**ACTION ITEM**
Every record here should be printed again exactly.
^^^^^^^^
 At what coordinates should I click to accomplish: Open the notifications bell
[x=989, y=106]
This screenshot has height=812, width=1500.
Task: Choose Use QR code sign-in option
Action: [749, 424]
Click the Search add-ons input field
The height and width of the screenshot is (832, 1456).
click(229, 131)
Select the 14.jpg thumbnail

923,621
^^^^^^^^
**SOLUTION FOR THIS PROBLEM**
 At what coordinates should I click to accomplish: Open the notifications bell
[x=989, y=106]
This screenshot has height=812, width=1500.
Task: Choose Use QR code sign-in option
Action: [749, 424]
Click the Search add-ons input field
The height and width of the screenshot is (832, 1456).
click(229, 131)
Select the 14.jpg thumbnail

923,621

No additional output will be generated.